5.3. The Robustness Text

In this study, consistent with the method proposed by Zhang Ming and Du Yunzhou, two methods were used for robustness testing [42]. First, the case frequency threshold was increased from 1 to 2. Second, the sample data calibration anchor points for the conditional variables and results were modified to the 75th, 50th, and 25th percentiles. The results of the robustness testing are shown in Table 7.
After testing according to the robustness assessment criteria (Table 7), it was found that the new results generated by increasing the case frequency threshold were basically consistent with the original results. The overall consistency slightly decreased from 0.961 to 0.959, and the overall coverage rate slightly decreased from 0.740 to 0.706. From the perspective of changes to the calibration anchor points, the overall consistency of the results decreased slightly from 0.961 to 0.943, and the overall coverage rate decreased slightly from 0.740 to 0.723. Despite these adjustments, the test results remained highly consistent with the original configuration, further highlighting the robustness of the research conclusions.

5.4. Analysis of Substitution Relationships

By comparing the similarities and differences of groupings 1~4 [62], we can further identify potential substitution relationships among technologies, subjects, information, and environmental conditions. First, by comparing H1 and H2, we find that digital infrastructure (technical) and transparency in information dissemination (information) substitute each other to promote the government’s digital innovation capability when they are jointly faced with higher digital economic development, as shown in Figure 6. That is, when the digital infrastructure is not good enough, if the information dissemination transparency is high, it can promote the government’s digital innovation capability to some extent; on the contrary, when the digital infrastructure is good, and the information dissemination transparency is a little bit weak, the two guarantee the advancement of digital innovation through complementary substitution.
Second, the comparison of H1 and H3 shows that the combination of the organizational safeguard system (subjects) and the transparency in information dissemination and the level of data openness (information) can and do substitute each other for the province that invests more application capacity in the government’s digital innovation and at the same time possesses a high-level economic environment, as shown in Figure 7. That is, when the organizational security system is imperfect, information dissemination transparency and a high level of data openness can enhance the value effectiveness of government digital innovation; conversely, a strong organizational security system and a slightly weaker information dimension can also achieve the innovation value objective.
Finally, a comparison of H2 and H3 reveals that for provinces with high levels of satisfaction with people’s demands (subjects), the organizational safeguard system (subjects) can be substituted for each other with the combination of digital infrastructure (technical) and data openness level when they are jointly faced with high levels of economic development (environmental), as shown in Figure 8. That is, when the organizational security system is slightly lacking in construction effectiveness, relying on the advantages of the combination of technology and information dimension can also promote the government’s digital innovation work; on the contrary, a well-constructed organizational security system, even if there are deficiencies in the digital infrastructure and information dimensions, can also help promote the government’s digital innovation.
In summary, this study used configuration analysis to reveal the core role of the information ecosystem in shaping regional digital innovation capabilities. The dynamic equilibrium characteristics of the information ecosystem manifest as multiple substitution relationships among technological, subject, information, and environmental elements: when digital infrastructure (technical) is weak, high information transparency (information) can compensate for functional deficiencies by enhancing data liquidity; when organizational support (subjects) is insufficient, the synergy between data openness levels (information) and digital application capabilities (technical) can maintain the system’s innovative efficacy. These findings confirm that the information ecosystem establishes a resilient mechanism characterized by “element substitution–functional compensation–sustainable efficacy”, enabling regions with different endowments to identify suitable innovation pathways.
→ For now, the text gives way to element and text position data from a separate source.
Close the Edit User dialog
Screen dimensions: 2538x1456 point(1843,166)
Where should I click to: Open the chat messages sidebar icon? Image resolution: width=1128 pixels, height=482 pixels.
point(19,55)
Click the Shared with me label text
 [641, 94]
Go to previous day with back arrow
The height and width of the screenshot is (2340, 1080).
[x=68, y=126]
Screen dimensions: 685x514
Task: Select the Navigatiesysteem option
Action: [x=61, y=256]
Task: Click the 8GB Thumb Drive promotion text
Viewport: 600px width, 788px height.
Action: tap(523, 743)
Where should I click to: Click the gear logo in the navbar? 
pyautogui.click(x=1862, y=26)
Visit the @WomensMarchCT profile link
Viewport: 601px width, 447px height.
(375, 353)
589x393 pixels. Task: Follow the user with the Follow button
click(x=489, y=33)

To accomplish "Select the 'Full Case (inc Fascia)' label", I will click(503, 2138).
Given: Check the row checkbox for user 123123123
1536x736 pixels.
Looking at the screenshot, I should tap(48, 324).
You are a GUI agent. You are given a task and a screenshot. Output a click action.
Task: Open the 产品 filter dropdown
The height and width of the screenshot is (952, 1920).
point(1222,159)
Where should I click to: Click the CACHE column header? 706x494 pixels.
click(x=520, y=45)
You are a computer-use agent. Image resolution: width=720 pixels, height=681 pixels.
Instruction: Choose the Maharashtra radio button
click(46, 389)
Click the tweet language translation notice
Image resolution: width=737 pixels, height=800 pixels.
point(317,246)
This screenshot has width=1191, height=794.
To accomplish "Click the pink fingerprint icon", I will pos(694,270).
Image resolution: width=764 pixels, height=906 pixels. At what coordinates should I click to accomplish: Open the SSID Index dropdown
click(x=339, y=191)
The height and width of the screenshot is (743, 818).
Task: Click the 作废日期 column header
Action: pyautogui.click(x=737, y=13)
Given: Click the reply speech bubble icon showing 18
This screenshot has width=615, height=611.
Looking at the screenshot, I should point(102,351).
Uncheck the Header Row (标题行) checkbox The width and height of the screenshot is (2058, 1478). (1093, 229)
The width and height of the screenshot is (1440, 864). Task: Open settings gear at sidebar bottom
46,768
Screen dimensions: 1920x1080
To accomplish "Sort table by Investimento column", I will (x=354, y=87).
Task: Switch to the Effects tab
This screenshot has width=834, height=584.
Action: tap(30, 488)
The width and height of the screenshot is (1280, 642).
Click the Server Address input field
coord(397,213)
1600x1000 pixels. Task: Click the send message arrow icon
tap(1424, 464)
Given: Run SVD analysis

6. Conclusions and Contributions

6.1. Conclusions and Discussion

This study aims to address the issue of how information ecosystems and digital transformation jointly shape regional digital innovation capabilities through the coordinated allocation of multi-dimensional factors in heterogeneous regional development contexts. It systematically examines the configurational effects of information ecosystems and digital transformation in jointly driving regional digital innovation capabilities, providing a new theoretical perspective for understanding digital innovation mechanisms in heterogeneous regional development contexts. Based on the panel data of 31 provincial-level administrative regions from 2019 to 2023, using the dynamic QCA method, this study explored the driving factors that influence regional digital innovation capabilities, including technology, entities, information, and environmental conditions. It was found that, first, technology, subject, information, and environmental conditions cannot individually constitute the necessary conditions for high-level regional digital innovation capability. Instead, three types of condition groupings constitute the driving path of high-level regional digital innovation capability. The technology–subject type is composed of digital infrastructure, digital application capacity, people’s demand satisfaction, an organization guarantee system, and digital economy development, and the subject–environment type is composed of digital application capacity, people’s demand satisfaction, an organization guarantee system, information dissemination transparency, and digital economy development. The subject–environment type and the balanced type emphasize digital infrastructure, digital application capacity, people’s satisfaction with their demands, transparency of information dissemination, openness of data, and development of the digital economy. Second, the information ecosystem provides differentiated paths for enhancing digital innovation capabilities in regions with different endowments through dynamic substitution and functional compensation mechanisms among the elements of “technology–subject–information–environment”.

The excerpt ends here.